Lama tidak bertemu membuat suasana begitu hangat. Terakhir kali kami bertemu lima tahun yang lalu saat pemakaman papa. Om Ben dan Tante Diana yang memeluk dan menenangkanku saat kehilangan papa.

"Jadi, ada apa kamu meminta Om datang kesini, Nak?" Tanya Om Ben sambil menyesap teh hangat yang ku hidangkan.

Tatapannya setengah menyelidik melihat rupaku yang berantakan. Sembab dimataku belum sepenuhnya hilang, sementara wajahku kuyu karena kurang tidur.

"Ah, a-aku, I don't know where to start, Om." Mataku kembali berkaca-kaca sedangkan tenggorokanku sesak.

Om Ben mengelus-elus kepaku. "Sshh, kamu tenang dulu, ya!"

Setelah beberapa menit menangis, aku menyusut air mataku. Sebelumnya aku telah berjanji tak akan menangis lagi, tapi air mata sialan ini terus turun tak terhenti.

"Fara mau minta tolong om, untuk menyelidiki seseorang." Kuberikan ponselku pada Om Ben yang menatapku dengan ragu. "I need to know everything about this woman. Her background, address, parents, education, her past, or anything. Could you?"

Om Ben kemudian keluar menuju balkon apartemenku untuk menelepon seseorang.

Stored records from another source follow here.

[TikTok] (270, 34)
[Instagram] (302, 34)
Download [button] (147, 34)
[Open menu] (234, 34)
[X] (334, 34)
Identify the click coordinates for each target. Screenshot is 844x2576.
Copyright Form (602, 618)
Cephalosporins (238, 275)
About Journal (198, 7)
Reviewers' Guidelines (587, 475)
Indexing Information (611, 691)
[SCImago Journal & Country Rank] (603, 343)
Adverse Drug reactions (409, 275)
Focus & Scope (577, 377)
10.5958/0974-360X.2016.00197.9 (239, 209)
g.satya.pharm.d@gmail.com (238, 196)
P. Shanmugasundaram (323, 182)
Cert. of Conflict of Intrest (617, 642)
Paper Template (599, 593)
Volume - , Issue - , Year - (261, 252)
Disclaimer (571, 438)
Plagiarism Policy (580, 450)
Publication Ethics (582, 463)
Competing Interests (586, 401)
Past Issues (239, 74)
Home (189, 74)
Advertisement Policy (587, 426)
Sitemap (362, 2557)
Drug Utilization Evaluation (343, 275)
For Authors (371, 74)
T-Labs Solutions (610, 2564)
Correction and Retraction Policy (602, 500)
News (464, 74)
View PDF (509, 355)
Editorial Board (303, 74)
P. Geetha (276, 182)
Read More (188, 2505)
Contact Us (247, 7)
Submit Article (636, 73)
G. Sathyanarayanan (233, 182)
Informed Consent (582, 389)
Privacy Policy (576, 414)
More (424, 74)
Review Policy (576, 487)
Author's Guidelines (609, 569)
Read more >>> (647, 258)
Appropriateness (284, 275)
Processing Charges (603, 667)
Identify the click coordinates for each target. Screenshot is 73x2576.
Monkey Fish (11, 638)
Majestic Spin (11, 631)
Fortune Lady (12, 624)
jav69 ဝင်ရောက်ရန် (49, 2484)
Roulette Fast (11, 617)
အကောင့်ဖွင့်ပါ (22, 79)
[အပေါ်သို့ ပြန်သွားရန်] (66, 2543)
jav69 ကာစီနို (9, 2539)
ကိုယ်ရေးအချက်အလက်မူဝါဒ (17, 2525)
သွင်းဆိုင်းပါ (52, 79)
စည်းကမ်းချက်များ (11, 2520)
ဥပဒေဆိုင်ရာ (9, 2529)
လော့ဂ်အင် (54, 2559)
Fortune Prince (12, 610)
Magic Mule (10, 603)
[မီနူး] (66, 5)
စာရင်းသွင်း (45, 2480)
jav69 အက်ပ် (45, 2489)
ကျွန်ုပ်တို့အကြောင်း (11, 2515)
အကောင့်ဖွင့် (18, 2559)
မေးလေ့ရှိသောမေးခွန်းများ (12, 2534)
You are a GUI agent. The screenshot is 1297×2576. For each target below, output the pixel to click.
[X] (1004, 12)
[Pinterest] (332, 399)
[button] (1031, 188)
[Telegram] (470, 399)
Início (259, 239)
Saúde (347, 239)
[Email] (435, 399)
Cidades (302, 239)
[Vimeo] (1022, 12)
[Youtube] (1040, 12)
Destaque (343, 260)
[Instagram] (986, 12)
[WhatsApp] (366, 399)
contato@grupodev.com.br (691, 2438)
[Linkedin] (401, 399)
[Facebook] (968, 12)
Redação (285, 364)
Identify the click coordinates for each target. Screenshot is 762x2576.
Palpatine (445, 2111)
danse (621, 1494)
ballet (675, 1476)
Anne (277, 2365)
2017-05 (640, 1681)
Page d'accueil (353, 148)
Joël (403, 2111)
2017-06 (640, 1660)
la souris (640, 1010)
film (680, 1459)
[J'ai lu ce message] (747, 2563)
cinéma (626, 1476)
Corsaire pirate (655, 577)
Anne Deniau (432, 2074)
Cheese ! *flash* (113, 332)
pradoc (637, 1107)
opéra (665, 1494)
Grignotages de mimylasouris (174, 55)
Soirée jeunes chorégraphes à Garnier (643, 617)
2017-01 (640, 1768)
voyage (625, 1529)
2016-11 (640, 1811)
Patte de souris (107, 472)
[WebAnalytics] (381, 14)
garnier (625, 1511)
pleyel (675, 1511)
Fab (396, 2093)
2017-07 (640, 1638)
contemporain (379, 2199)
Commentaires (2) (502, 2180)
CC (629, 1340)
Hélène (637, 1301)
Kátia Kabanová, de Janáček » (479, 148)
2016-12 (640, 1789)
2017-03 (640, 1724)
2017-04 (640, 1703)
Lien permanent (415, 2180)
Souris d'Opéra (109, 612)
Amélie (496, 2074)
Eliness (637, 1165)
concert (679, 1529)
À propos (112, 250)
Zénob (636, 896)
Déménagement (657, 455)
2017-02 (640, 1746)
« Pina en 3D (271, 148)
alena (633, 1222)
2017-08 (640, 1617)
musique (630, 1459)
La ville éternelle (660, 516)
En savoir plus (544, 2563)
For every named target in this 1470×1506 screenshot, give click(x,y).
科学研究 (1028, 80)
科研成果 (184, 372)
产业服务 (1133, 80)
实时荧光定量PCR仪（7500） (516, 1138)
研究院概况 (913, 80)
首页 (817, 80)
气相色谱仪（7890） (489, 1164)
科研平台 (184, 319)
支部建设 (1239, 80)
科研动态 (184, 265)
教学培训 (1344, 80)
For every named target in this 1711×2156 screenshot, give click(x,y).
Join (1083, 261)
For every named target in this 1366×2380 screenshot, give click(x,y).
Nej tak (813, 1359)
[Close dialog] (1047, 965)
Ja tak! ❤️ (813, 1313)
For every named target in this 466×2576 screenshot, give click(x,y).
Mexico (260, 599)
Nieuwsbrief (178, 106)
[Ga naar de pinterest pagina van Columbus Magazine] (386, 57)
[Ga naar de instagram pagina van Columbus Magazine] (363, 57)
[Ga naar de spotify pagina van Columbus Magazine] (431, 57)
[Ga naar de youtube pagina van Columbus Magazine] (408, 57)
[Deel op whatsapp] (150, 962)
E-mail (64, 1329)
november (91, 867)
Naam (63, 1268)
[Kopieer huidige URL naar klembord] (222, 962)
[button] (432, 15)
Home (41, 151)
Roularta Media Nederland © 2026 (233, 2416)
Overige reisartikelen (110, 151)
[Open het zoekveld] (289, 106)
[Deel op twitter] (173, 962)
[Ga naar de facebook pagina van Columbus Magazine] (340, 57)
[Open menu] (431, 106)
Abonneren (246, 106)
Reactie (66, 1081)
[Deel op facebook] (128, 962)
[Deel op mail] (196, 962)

Terdengar di telingaku beliau menginstruksikan ini dan itu yang tidak ku mengerti.
Tak lama setelah itu, beliau kembali duduk di sampingku dan menyerahkan kembali ponselku. "Kamu akan dapatkan informasi secepatnya."

Aku mengangguk tipis.
'Terima kasih' mataku berbicara dan sekilas om Ben mengangguk tanda mengerti.

Aku tahu Om Ben menyimpan tanya dalam benaknya berharap aku akan bercerita. Tetapi, aku memilih bungkam. Esok atau lusa, Om Ben pasti menemukan sendiri jawabannya bukan?

Mencoba menggunakan sudut pandang pertama. Masih belum ketemu sudut pandang yang pas dalam menulis cerita ini. Mungkin nanti kalo udah klop mau menggunakan POV mana yang cocok, akan dilakukan revisi ulang.